From this pathway, self instruction moves in a pattern that is called a response image. This response is often the actual movement of the directed response. Therefore, by knowing the loop, it allows full or dysfunctional proprioceptive feedback and exteroceptive control of the movement that is necessary in facial muscles.

===Neuro developmental treatment===
From the knowledge of the sensorimotor development a number of other automatic reactions were distinguished, such as balance, support and automatic adaptations of muscle power changes to postures. Patients with hemiplegia have movements that are lower level and less motor coordination, and often must relearn these movements to continue or gain normal automatic transitions in the body. Neuro developmental treatment (NDT) often improves daily functioning and self-help. This treatment centers on reversing disabilities, specifically for patients who are hemiplegic with impaired sensorimotor and neuropsychological functions. Muscle regulation that is disturbed, often called hypo or hypertonic, causes abnormal movement patterns. These automatic reactions are impaired, and patients must learn these movements and remember mentally and physically the positions.

NDT uses muscle power techniques through inhibiting and stimulating certain muscle groups, which aims to lower or increase muscle tone. For facial expression, therapists often help the patient make facial expressions by manipulating specific muscles with their fingers. The patient then tries to imitate the facial expressions. Speech therapy helps correct word pronunciation. NDT is directed at the functioning of the whole body, and not just the face. Understanding the direct mechanisms of the face is required to determine the dysfunction of specific muscles. NDT seems to be effective, but spontaneous motor movement that is controlled was not examined.

==Research==

In one study, the lab group primarily focused on the electrophysiological evaluation of corticonuclear descending fibers to the lower facial motor neurons in patients with central facial palsy, and the discussion of how central facial palsy can become mild from various recovery techniques. It was found that in normal subjects unilateral TMS stimulation of the motor cortex induced EMG responses from the perioral muscles. This finding supports other studies in favor that bilateral projection of the corticonuclear fibers of the lower facial muscles are present in humans and primates with normal function. The study also found that ipsilateral corticonuclear fibers were found in the lower facial muscles, which does not coincide with other papers. The variation could be from the selection of muscles used in the study as well as the different electrodes that were used.

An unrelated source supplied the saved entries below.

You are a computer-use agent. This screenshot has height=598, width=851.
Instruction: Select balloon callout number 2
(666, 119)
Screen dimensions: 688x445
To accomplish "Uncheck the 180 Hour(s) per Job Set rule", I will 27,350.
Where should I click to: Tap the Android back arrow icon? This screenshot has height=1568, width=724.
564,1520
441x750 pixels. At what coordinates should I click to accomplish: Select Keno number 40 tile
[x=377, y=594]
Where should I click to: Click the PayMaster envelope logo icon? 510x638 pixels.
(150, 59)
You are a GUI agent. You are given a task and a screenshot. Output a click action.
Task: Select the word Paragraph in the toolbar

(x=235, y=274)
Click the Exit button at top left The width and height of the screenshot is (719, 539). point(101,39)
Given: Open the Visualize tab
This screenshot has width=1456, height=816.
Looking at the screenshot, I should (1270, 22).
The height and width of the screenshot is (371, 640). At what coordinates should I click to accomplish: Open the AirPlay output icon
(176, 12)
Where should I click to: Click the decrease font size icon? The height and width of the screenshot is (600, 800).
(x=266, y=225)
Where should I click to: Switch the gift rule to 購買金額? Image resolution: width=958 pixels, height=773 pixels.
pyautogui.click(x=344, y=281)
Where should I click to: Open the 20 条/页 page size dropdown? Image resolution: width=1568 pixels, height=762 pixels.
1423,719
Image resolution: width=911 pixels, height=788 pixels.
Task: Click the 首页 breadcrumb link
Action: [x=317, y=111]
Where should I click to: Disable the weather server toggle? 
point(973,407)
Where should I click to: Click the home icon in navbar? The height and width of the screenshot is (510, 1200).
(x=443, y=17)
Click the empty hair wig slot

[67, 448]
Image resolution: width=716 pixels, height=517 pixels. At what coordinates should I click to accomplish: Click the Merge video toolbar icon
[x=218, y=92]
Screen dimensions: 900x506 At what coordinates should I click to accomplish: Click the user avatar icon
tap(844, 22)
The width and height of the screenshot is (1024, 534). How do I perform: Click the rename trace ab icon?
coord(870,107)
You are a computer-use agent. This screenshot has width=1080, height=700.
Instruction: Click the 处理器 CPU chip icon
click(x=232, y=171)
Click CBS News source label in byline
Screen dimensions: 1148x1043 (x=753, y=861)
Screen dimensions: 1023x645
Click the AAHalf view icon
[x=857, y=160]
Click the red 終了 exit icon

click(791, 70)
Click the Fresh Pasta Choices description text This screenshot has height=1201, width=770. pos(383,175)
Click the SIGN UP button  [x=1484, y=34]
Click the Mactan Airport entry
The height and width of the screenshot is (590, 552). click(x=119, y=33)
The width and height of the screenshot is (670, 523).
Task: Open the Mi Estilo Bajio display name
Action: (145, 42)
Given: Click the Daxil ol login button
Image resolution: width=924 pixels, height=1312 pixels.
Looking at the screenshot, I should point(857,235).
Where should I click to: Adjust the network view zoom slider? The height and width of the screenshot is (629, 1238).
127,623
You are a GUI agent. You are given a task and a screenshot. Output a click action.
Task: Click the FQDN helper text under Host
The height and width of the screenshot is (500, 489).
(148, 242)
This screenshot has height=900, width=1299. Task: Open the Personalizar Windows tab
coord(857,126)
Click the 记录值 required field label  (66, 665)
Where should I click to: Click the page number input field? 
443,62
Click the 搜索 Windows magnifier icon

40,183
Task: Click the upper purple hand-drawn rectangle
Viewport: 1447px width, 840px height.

The orbicularis oculi muscles are often examined in patients with facial paralysis. In the study, it was difficult to elicit any corticonuclear EMG responses from this area in both normal subjects and in patients with CFP. This could be because the cortical links and synapses of the upper facial muscles are limited in function and TMS could not presynaptically stimulate the correct areas observed in paralysis. These areas are important because they stimulate the presynaptic terminals in cortical neurons. Also, this stimulation to the brain can not be studied on healthy human subjects. The upper facial muscle ME responses could not be innervated by TMS and the low threshold of blink reflexes often interferes with the nature of corticobulbar influences.